= Exercise brief =
The answer must be every line of the records below that contains the word "code".

(Stored entries)
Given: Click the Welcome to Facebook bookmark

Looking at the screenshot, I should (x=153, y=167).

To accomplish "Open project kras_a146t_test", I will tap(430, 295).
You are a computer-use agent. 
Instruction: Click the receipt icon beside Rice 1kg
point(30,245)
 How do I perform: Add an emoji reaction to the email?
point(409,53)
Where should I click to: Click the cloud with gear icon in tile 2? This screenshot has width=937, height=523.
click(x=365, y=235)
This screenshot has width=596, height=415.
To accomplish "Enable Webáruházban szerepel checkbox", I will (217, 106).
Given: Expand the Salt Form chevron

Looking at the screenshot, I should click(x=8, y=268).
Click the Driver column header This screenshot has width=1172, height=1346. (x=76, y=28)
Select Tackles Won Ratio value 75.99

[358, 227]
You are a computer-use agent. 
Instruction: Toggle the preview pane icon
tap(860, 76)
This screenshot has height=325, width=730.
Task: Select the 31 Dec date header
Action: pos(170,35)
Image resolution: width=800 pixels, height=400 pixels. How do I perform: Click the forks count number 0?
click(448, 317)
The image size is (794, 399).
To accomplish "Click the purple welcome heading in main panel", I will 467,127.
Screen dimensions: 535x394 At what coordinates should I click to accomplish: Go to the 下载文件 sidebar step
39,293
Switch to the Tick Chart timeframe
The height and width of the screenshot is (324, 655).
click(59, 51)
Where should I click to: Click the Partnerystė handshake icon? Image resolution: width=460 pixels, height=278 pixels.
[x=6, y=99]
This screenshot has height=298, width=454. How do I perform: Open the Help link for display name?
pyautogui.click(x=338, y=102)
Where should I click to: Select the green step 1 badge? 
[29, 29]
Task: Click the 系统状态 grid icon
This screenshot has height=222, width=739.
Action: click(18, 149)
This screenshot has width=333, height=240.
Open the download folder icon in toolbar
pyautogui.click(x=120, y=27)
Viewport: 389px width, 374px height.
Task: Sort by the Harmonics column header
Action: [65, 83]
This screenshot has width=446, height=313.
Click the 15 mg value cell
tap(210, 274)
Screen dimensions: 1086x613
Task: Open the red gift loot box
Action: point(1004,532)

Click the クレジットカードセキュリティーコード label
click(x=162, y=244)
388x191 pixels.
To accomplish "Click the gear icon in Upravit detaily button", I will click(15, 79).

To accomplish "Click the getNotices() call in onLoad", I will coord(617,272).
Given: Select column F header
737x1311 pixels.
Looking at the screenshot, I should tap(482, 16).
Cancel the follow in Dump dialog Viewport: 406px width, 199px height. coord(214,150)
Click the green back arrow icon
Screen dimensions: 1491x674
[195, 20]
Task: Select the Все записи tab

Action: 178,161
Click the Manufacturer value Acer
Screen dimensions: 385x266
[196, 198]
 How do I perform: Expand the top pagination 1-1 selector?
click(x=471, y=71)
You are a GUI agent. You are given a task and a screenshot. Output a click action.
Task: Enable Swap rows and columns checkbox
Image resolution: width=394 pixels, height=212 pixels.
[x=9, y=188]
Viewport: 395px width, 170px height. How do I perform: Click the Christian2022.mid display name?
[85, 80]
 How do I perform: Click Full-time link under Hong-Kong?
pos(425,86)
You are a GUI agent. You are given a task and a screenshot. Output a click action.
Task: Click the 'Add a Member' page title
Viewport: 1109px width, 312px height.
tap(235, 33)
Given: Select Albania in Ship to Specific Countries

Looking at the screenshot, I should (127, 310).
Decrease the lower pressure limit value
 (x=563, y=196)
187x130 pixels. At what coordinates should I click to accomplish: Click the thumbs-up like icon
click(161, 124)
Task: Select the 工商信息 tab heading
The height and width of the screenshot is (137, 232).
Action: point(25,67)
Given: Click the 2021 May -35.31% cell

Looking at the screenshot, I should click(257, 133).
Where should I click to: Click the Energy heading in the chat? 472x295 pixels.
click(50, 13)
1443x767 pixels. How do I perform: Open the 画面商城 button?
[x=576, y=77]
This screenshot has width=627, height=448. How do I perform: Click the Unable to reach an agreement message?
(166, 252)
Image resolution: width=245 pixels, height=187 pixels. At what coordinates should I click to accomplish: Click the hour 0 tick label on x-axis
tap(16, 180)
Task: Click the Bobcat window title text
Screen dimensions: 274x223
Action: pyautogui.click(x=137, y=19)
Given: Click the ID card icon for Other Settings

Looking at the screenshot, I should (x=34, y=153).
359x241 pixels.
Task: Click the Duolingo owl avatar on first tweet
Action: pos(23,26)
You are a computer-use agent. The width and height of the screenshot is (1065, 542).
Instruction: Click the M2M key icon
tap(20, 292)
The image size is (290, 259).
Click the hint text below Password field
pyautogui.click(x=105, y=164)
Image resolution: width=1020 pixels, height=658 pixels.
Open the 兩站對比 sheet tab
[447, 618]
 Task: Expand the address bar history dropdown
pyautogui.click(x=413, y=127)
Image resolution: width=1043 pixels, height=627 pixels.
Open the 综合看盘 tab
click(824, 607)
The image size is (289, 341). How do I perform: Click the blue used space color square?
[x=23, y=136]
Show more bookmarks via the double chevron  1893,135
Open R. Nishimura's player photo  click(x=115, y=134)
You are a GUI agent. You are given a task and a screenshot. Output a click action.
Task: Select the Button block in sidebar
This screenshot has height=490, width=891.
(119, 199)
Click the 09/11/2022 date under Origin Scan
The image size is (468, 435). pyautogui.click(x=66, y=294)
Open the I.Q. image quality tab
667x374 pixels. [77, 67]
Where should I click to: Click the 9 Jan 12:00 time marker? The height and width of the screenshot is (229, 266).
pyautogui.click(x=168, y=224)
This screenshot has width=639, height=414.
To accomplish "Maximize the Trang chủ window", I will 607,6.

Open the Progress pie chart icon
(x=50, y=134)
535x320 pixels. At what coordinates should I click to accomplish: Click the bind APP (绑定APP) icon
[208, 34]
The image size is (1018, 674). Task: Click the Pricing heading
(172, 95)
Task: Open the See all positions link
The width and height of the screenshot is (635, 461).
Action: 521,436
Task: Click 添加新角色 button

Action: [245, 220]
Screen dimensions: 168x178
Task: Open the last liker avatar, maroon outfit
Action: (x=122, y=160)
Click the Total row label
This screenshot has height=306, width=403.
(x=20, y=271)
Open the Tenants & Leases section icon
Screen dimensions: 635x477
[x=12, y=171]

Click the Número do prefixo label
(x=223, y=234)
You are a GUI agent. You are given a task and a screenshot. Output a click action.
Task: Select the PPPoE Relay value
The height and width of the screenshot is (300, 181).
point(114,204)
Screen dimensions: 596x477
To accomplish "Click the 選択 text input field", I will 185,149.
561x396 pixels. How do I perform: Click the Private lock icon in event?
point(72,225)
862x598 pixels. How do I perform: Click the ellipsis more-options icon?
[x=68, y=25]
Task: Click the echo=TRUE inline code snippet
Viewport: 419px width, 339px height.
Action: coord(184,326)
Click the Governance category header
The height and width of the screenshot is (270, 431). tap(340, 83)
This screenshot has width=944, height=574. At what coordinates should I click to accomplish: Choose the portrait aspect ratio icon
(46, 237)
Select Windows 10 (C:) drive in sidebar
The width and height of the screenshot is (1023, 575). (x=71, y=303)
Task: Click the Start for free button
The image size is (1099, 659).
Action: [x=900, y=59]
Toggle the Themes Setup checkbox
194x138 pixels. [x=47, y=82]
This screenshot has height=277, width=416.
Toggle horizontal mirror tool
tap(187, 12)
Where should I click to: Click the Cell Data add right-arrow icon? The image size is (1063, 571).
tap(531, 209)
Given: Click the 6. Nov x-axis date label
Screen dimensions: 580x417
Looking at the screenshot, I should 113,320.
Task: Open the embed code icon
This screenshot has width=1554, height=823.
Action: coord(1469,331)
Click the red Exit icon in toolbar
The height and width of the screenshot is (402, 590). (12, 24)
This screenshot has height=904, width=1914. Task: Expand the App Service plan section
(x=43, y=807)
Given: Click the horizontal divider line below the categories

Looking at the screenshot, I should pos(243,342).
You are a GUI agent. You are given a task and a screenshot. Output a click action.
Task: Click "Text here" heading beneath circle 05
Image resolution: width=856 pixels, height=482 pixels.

= Exercise response =
Task: Click the echo=TRUE inline code snippet
Task: Open the embed code icon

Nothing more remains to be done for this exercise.